Method 4: in this method, we will keep the number of levels and number of features in the levels same
as before, but we will just change the feature combination. In this method, keep the level number and
number of features for each level same, but change the properties of each level. For example, level one
has three properties‐ property number 3, 5 and 7. But, in the new structure we will choose randomly to
select the properties for level one. Say, we got 4,6 and 10 in random selection, then these three
numbers will be the properties for level one.
Method 5: Randomly choose what percentage of the tree to remain unchanged. Change the remaining,
meaning, for example, randomly we have found that we want to keep 50% of it. So, keep half of the
levels of the tree and change the remaining of the tree. For the levels which will be restructured,
implement it in the same way when we have created the tree for the first time. Randomly choose how
many properties will be held in each level and which ones. Only the properties which are not used by
the upper part will be used in new levels.
How to test:
We can process the testing in many ways. One way could be to change a portion of the test sample and
keep the remaining same as before and see which ones still can recognize it. For example, change 10%
of the data of the test sample randomly, meaning randomly select which part of the data will get
changed and only change up to 10% of the original data and examine which ones work or still be able to
recognize the data. Select the portions to change randomly so that we have better results as which
portions are getting changed, we will not know that beforehand. To reduce the number of successful
structures, we can test it again with more percent changed, for example 20%. We can keep doing this
until we get good result. This is how we can perform automatic testing. This will be a great thing for
robots if they know how to test sample data. In our sleep, our brain probably does the same thing,
9. simulate events to get better weights for the classifiers and also to reorganize the links which it created
on a rush. I mean, while awake and working, brain does not always select the best possible way to
perform its task. It just finds a workable way in a hurry, but, when we go to sleep, it fixes those links,
improve weights for classifiers and find better weights and links for them. That is why we need sleep so
frequently. It is like, two friends went to shopping and one friend was buying things and giving the begs
to the other person. The other person was just adding bugs in his hand in a rush and finally he got tired.

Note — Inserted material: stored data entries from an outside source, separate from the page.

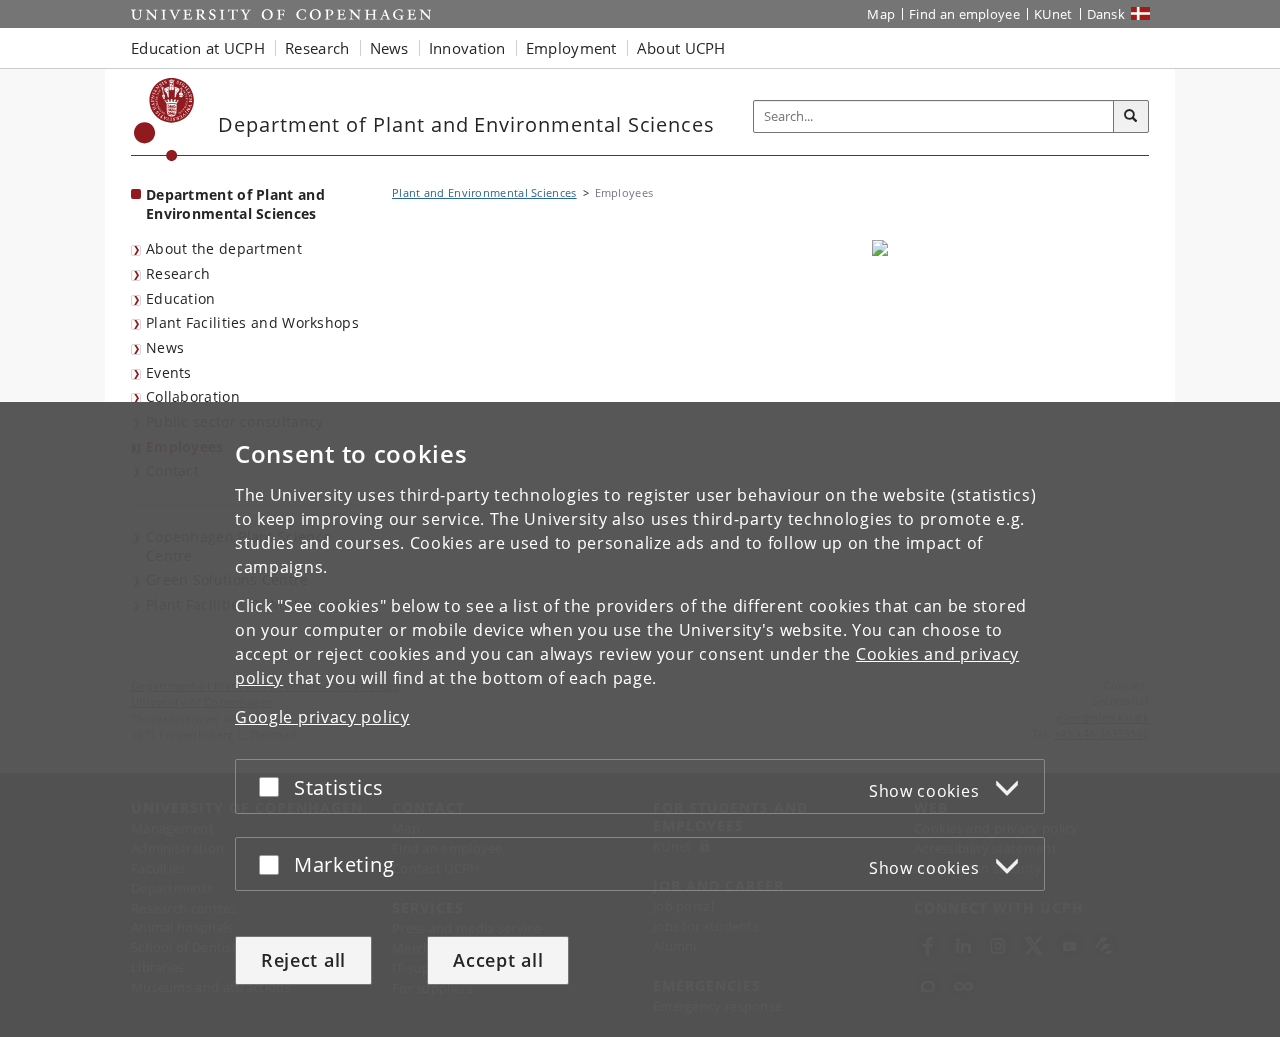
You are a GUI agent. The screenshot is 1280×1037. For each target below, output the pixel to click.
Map (881, 14)
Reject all (303, 960)
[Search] (1131, 117)
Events (169, 372)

He said to his friend to wait for a moment and he did reorganization of the bugs so that he could carry
them more efficient way.
It is better to keep size bigger at the top so that we do not slip for slight difference in the training data
and test data. If we keep top layers large that means we will consider many properties at the beginning,
not specific ones. If we go for specific property, we are asking direct question and we have good
possibility to go to wrong path if data is slightly different. It is better to become more specific at the
bottom. We can also find out about variation in the data using clustering and use that information in
creating tree structure. Before creating the tree, at first we can find out which feature has how much
variation using clustering that feature’s data in the training set. Then, we can keep less variation
features at the top and more variation features at the bottom. In some scenarios, we might also want to
keep more variation ones at the top according to the demand of the assigned task.
Using these techniques, k nearest neighbor will be an intelligent one. It will find the best tree structure
which will work best with many types of training data in various fields of artificial intelligence. It will
work for large dataset – more than million of data.